Entries for finding text and elements:

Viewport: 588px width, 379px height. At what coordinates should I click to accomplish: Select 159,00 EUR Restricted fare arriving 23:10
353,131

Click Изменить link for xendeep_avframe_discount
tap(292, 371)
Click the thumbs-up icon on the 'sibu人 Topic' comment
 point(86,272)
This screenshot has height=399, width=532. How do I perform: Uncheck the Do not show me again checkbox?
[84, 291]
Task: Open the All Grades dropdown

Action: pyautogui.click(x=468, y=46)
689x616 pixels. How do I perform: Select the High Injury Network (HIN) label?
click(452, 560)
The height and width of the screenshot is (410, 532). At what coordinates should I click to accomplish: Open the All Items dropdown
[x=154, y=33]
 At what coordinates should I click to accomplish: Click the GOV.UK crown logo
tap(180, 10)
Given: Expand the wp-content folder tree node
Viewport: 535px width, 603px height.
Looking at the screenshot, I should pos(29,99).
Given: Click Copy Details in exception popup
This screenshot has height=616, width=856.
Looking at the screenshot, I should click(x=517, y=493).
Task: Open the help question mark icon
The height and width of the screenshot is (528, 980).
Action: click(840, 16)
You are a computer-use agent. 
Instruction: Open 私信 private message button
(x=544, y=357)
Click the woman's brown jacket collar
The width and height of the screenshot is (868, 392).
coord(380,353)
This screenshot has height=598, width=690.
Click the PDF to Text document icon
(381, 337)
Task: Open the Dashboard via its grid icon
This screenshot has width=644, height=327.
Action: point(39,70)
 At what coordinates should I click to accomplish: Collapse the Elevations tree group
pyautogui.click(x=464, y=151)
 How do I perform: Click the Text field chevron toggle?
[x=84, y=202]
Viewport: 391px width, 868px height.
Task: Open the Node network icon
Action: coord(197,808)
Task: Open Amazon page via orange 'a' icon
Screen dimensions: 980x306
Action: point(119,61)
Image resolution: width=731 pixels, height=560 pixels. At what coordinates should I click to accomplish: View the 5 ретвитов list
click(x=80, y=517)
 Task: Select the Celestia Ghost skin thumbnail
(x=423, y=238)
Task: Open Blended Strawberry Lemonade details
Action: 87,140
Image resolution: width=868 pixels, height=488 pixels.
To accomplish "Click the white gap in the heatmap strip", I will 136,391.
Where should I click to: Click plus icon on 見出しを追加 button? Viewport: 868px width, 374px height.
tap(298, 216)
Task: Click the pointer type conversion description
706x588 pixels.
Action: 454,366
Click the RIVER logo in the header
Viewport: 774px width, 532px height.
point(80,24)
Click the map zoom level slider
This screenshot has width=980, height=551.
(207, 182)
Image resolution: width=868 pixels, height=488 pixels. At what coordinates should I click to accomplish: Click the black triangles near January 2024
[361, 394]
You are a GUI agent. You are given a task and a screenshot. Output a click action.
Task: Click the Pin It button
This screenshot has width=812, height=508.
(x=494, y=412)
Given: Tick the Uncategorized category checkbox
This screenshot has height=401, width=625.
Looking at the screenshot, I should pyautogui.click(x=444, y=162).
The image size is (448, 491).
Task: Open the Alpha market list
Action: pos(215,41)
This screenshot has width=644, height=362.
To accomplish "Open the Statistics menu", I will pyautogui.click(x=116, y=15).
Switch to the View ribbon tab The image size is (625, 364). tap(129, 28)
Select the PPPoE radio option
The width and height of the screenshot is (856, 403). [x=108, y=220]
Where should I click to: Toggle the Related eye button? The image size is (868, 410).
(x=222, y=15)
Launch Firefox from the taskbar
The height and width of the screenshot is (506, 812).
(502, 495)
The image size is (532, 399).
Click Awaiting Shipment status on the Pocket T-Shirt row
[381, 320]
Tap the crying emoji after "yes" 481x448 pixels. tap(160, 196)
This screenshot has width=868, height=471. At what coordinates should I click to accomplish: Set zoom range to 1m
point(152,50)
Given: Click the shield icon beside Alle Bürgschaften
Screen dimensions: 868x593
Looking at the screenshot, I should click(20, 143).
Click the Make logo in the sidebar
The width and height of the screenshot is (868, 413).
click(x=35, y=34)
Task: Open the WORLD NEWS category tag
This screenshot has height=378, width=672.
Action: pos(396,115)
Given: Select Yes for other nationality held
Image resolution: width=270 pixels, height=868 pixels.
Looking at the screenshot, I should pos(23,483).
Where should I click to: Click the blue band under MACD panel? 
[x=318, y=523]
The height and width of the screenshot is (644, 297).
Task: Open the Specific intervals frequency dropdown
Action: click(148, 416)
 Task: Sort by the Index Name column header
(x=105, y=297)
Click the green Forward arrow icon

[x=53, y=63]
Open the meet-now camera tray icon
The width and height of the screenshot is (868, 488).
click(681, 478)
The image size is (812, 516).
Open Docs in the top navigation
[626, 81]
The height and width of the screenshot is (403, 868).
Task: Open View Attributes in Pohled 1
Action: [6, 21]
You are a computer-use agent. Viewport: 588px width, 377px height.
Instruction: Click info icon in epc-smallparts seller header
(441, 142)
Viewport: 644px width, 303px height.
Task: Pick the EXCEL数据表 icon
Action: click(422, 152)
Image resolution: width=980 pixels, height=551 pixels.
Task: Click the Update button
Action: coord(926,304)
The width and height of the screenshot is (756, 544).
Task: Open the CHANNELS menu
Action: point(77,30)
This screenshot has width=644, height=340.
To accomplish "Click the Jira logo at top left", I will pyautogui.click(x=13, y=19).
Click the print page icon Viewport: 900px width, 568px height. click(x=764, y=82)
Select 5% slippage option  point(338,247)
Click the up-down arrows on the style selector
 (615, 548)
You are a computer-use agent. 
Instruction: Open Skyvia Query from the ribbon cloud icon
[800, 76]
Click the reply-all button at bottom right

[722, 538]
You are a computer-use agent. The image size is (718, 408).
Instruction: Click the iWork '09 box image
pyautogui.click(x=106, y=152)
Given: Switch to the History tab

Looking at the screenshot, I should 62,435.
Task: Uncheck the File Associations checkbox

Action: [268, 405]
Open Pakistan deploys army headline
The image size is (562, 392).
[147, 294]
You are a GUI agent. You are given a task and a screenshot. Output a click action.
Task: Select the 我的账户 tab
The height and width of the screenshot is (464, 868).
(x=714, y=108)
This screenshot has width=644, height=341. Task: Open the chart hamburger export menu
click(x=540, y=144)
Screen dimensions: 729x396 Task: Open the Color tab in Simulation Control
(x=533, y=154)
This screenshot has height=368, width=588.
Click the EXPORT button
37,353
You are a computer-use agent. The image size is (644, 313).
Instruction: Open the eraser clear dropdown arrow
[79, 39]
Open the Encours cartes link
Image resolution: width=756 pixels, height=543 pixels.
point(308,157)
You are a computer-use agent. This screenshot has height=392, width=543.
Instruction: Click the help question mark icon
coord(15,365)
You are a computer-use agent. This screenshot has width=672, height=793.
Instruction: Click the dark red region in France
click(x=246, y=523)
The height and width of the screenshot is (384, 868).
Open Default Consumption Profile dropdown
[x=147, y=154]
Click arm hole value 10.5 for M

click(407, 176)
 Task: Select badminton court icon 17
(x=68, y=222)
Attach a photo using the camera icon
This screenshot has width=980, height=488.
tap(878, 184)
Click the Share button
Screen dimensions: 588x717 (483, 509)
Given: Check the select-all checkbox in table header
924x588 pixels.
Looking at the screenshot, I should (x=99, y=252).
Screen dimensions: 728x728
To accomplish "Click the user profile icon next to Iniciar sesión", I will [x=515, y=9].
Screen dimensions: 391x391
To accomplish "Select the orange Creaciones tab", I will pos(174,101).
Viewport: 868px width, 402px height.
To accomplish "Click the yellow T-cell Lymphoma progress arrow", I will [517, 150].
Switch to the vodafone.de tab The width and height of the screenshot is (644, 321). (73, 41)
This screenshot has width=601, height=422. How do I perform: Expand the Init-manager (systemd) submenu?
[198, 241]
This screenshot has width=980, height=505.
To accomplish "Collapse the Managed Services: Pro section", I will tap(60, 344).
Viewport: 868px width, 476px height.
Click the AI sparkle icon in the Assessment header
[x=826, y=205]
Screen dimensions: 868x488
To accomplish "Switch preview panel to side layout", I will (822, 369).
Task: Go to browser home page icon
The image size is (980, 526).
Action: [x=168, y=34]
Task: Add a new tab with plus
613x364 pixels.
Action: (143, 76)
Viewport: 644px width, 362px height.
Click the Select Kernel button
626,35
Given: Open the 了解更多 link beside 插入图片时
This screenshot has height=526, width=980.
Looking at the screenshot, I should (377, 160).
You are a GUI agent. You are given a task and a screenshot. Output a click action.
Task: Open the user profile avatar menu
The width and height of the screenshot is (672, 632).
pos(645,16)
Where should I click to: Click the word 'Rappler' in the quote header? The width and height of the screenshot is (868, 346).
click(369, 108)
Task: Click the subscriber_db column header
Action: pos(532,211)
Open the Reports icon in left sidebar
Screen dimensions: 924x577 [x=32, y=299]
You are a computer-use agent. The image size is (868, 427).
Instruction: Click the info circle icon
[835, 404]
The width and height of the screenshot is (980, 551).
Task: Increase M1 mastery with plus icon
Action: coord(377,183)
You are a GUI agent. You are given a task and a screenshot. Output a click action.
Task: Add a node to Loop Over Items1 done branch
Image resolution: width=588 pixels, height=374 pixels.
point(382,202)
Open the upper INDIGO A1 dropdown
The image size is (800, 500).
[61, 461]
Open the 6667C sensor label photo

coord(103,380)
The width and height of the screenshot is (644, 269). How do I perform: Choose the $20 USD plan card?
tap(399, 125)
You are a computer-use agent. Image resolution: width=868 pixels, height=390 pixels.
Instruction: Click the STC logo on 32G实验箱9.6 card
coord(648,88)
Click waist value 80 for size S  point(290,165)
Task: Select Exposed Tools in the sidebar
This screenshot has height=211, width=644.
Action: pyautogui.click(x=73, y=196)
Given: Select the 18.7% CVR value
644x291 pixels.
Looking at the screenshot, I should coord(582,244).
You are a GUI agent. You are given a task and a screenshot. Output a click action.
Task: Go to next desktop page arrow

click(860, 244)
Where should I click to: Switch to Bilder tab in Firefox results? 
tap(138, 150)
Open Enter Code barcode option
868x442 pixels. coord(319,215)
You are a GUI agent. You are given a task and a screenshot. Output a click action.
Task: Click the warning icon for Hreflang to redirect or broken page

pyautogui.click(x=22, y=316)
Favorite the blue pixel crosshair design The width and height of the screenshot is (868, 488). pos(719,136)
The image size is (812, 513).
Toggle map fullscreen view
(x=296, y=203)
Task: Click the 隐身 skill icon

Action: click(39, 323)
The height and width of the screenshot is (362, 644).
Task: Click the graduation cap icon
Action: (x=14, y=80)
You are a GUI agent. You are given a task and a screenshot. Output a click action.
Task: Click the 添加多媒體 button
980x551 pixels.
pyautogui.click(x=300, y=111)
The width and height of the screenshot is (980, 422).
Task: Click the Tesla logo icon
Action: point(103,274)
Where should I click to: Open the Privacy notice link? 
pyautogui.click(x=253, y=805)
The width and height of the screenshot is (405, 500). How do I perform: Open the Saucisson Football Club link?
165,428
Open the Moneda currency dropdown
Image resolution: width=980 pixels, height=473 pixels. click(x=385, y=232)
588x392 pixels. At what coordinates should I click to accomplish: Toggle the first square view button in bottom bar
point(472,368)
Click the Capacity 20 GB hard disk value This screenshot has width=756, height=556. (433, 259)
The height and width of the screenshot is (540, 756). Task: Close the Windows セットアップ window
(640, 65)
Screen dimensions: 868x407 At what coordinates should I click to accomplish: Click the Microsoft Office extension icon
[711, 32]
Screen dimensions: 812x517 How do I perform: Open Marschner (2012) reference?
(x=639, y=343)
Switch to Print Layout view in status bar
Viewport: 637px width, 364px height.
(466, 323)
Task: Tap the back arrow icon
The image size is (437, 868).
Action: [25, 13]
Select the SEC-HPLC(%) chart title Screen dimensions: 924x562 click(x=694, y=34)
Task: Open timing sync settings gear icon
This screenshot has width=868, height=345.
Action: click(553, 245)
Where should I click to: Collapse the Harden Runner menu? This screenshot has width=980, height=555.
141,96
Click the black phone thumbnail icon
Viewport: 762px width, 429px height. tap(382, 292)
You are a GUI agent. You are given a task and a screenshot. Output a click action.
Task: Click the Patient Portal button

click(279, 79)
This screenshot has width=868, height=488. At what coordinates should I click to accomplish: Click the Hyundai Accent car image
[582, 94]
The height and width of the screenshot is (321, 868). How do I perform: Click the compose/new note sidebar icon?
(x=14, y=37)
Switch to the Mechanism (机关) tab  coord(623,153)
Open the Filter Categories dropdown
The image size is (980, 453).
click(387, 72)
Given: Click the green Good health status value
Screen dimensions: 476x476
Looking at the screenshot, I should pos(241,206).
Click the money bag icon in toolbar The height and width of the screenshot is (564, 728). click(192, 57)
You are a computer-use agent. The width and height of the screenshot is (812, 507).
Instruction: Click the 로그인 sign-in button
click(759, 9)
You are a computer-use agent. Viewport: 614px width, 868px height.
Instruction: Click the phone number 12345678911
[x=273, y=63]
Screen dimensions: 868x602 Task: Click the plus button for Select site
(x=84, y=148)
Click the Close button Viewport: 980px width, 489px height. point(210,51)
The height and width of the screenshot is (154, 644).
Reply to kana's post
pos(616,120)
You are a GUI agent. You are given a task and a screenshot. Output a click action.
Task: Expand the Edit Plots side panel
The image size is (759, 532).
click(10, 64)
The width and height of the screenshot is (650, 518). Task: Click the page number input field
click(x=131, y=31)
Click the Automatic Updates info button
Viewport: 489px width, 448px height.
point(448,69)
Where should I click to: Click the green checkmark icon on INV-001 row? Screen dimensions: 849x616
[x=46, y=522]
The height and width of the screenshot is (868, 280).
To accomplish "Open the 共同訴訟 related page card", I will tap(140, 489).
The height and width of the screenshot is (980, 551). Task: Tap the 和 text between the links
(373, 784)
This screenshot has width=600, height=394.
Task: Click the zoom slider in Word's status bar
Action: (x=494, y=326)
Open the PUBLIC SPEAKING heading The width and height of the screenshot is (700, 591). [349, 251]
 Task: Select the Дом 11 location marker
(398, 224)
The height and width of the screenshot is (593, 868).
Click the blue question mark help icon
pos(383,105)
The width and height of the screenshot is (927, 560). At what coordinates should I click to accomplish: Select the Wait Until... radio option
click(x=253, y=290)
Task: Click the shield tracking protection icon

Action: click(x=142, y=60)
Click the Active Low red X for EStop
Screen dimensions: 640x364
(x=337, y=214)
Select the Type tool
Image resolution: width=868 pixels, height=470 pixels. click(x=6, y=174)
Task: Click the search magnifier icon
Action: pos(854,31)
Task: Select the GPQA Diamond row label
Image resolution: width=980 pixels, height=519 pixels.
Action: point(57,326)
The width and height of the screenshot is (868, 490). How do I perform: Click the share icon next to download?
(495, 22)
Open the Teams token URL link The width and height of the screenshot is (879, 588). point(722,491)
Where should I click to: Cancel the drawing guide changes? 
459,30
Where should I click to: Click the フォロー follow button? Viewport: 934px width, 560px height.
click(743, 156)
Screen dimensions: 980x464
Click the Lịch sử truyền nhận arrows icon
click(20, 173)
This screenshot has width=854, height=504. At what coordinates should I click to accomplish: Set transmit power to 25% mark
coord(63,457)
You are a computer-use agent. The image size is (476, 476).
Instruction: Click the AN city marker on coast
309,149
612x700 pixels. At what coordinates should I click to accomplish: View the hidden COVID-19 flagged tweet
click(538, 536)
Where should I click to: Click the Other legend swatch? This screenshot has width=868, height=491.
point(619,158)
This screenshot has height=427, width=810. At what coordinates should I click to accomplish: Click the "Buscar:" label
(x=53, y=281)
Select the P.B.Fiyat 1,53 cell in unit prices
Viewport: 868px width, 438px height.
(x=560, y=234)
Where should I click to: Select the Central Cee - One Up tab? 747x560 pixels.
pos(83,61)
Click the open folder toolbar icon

# [WHAT IS BEING ASKED]
Return, word for word, the part of the rows that begins with the line containing "Viewport: 644px width, 362px height." and ends with the line containing "pos(645,16)", including both of those lines.

# [OUTPUT FOR THIS TASK]
Viewport: 644px width, 362px height.
Click the Select Kernel button
626,35
Given: Open the 了解更多 link beside 插入图片时
This screenshot has height=526, width=980.
Looking at the screenshot, I should (377, 160).
You are a GUI agent. You are given a task and a screenshot. Output a click action.
Task: Open the user profile avatar menu
The width and height of the screenshot is (672, 632).
pos(645,16)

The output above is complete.